_THE TASK_: Wherever the word "sidebar" appears in a line of the records, copy that line.

Stored records:
┄┄┄┄┄┄┄┄┄┄┄┄┄┄┄┄┄┄┄┄

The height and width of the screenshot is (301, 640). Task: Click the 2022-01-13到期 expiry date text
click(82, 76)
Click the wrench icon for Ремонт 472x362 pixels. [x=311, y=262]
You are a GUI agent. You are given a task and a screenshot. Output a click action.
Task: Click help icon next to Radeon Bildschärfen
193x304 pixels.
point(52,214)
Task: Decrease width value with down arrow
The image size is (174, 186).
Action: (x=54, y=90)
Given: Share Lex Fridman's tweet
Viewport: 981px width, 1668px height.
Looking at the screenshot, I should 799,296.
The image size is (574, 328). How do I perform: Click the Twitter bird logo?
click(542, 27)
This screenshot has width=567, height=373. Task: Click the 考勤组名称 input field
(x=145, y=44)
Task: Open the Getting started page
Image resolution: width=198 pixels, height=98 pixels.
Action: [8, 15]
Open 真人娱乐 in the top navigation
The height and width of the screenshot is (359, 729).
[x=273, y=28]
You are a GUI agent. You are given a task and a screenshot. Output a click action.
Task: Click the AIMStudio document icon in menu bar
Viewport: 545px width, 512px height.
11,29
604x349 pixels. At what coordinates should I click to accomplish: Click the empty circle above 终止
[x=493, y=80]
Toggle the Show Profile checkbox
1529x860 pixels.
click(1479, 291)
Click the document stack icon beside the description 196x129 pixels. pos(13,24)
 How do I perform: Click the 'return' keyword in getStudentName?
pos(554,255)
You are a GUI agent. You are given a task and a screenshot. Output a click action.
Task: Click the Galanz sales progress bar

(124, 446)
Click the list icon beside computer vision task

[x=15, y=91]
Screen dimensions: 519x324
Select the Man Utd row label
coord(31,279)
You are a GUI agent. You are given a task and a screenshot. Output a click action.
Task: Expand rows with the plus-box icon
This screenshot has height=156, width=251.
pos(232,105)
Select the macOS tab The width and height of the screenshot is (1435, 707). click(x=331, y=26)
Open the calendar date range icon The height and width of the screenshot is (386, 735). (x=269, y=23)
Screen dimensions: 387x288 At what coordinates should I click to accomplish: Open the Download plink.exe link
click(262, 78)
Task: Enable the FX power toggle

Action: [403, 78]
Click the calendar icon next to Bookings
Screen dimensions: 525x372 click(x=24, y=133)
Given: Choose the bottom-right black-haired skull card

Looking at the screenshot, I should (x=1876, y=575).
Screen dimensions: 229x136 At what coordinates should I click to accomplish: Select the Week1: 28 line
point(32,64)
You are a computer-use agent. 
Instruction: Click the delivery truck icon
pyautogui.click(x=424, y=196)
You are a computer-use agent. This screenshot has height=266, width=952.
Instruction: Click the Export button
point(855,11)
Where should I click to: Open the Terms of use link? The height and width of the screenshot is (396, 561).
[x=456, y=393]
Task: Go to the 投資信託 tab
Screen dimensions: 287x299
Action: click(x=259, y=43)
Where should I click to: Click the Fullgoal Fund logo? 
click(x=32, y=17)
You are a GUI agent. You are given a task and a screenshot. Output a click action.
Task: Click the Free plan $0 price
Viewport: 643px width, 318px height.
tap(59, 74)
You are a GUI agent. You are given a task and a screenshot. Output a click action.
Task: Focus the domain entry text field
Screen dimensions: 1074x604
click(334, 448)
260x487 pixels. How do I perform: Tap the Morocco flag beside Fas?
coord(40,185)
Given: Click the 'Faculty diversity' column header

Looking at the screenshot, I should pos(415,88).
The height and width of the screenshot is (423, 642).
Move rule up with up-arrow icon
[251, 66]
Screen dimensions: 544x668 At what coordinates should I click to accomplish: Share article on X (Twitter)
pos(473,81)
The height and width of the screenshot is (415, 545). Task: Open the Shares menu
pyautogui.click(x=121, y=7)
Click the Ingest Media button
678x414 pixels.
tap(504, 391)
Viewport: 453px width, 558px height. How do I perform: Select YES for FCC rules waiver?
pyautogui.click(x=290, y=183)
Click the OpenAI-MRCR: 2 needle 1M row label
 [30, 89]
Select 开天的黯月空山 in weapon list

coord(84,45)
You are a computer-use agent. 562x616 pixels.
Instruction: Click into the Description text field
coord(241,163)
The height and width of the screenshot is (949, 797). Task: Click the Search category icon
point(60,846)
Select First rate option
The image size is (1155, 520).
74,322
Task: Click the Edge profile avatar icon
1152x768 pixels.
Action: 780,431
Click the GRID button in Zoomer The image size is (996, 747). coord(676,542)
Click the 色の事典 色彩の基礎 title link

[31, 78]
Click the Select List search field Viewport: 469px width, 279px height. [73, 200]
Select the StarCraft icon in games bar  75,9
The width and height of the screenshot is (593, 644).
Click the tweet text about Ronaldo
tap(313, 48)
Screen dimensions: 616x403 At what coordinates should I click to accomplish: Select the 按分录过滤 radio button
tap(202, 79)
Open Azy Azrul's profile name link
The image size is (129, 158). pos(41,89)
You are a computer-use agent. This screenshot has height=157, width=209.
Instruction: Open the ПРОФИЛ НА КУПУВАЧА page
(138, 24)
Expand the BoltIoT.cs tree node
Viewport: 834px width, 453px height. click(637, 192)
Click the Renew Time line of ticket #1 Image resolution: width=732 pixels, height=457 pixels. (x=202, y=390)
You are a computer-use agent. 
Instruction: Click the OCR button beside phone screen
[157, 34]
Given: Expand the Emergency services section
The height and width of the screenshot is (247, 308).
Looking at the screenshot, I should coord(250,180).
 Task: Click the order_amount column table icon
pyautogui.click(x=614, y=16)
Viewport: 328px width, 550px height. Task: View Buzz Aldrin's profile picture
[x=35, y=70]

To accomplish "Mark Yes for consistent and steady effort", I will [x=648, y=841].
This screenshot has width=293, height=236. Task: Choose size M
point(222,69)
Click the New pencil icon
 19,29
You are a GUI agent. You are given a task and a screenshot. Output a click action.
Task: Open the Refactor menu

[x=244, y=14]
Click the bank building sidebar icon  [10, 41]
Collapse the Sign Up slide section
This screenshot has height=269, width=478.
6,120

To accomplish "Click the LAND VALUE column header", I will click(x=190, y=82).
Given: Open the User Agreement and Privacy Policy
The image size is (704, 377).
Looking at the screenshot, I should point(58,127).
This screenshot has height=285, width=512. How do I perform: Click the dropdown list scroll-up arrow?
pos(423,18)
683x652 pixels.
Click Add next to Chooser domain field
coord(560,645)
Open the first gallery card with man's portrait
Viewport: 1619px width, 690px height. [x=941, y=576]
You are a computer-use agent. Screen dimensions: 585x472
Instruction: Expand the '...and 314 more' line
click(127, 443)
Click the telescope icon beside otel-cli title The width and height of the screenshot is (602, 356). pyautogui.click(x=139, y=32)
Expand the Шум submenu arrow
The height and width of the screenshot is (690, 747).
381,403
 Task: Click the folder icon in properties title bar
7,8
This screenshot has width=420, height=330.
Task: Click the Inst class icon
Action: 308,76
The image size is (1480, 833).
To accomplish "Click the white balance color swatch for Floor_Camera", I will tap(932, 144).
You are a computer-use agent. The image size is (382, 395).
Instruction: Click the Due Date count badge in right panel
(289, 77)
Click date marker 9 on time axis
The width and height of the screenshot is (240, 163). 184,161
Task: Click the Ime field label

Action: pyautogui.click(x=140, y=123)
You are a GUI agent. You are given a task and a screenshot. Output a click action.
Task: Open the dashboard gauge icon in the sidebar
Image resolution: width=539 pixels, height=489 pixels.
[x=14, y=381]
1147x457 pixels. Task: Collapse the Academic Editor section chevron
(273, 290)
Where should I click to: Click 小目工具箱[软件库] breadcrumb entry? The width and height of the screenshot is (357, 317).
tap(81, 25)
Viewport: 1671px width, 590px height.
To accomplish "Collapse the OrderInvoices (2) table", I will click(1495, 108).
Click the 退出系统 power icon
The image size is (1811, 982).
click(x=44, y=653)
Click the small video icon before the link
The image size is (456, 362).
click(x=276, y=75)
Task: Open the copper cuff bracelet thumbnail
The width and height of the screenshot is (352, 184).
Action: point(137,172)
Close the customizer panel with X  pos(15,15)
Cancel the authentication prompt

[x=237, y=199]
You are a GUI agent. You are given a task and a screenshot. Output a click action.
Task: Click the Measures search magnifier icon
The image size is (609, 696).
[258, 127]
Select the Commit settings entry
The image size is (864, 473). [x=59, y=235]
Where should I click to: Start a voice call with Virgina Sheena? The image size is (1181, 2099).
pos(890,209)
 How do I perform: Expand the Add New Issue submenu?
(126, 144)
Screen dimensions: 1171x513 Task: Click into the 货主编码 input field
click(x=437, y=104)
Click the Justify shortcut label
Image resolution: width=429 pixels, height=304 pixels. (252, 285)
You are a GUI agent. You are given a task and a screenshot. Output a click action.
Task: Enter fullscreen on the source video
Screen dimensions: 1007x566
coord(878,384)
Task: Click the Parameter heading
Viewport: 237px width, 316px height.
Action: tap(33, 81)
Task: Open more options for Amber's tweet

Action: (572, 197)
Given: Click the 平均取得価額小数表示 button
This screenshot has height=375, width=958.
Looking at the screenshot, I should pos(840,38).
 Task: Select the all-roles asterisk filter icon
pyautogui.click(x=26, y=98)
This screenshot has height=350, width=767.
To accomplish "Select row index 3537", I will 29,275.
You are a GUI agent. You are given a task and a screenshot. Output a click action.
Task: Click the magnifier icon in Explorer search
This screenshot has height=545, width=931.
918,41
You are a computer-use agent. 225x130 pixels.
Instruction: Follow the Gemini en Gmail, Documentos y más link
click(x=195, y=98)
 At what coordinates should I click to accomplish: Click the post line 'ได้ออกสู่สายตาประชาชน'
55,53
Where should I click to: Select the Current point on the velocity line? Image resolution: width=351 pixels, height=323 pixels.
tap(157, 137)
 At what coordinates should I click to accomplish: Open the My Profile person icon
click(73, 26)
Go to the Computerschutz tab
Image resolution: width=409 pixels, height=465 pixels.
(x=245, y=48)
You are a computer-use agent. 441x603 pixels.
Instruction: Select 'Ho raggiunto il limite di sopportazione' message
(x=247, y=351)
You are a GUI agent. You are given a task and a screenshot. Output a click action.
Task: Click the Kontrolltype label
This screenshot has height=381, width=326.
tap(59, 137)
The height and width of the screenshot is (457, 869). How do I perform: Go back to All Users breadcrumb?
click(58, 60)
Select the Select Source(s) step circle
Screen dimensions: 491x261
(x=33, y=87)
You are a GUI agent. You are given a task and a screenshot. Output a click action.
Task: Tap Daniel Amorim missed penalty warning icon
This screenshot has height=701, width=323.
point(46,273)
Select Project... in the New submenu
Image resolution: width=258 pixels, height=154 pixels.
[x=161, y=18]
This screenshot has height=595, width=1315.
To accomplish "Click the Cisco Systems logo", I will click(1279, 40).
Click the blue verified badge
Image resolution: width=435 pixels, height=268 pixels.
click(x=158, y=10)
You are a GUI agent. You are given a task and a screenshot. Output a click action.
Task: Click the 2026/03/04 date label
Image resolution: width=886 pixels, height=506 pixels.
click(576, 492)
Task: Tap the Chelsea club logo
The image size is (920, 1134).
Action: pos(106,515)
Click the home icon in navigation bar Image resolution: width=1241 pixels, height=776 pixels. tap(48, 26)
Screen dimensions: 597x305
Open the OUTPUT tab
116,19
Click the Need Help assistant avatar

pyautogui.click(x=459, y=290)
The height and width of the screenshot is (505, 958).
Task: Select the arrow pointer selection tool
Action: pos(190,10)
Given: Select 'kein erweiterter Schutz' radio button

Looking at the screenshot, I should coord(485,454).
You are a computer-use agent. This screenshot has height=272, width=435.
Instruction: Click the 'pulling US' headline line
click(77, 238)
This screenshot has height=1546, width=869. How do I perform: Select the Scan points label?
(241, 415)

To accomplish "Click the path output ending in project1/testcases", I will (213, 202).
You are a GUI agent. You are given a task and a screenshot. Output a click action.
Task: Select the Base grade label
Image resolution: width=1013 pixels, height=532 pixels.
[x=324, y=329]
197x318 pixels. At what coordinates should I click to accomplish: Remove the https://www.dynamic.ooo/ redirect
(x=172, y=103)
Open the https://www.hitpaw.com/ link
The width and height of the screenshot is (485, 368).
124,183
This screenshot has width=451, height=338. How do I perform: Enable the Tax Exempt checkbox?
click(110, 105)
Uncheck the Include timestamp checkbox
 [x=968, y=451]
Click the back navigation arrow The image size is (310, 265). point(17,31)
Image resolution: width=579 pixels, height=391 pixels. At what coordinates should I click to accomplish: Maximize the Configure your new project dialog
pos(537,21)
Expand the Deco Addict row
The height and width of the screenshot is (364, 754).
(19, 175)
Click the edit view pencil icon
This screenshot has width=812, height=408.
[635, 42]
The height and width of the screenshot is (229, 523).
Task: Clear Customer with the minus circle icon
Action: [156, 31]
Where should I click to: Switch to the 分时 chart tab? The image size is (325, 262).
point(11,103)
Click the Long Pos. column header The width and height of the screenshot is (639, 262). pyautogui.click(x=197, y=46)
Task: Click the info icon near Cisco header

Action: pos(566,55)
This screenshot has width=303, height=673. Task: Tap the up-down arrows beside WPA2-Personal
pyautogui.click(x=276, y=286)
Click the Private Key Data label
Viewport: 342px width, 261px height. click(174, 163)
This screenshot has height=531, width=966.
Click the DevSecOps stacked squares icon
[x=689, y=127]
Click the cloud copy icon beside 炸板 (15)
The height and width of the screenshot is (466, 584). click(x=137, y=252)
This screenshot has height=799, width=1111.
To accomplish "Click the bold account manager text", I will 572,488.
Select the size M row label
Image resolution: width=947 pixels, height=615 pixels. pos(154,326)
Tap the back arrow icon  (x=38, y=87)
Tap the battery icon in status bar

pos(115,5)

┄┄┄┄┄┄┄┄┄┄┄┄┄┄┄┄┄┄┄┄

_SOLUTION_:
Click the bank building sidebar icon  [10, 41]
Task: Open the dashboard gauge icon in the sidebar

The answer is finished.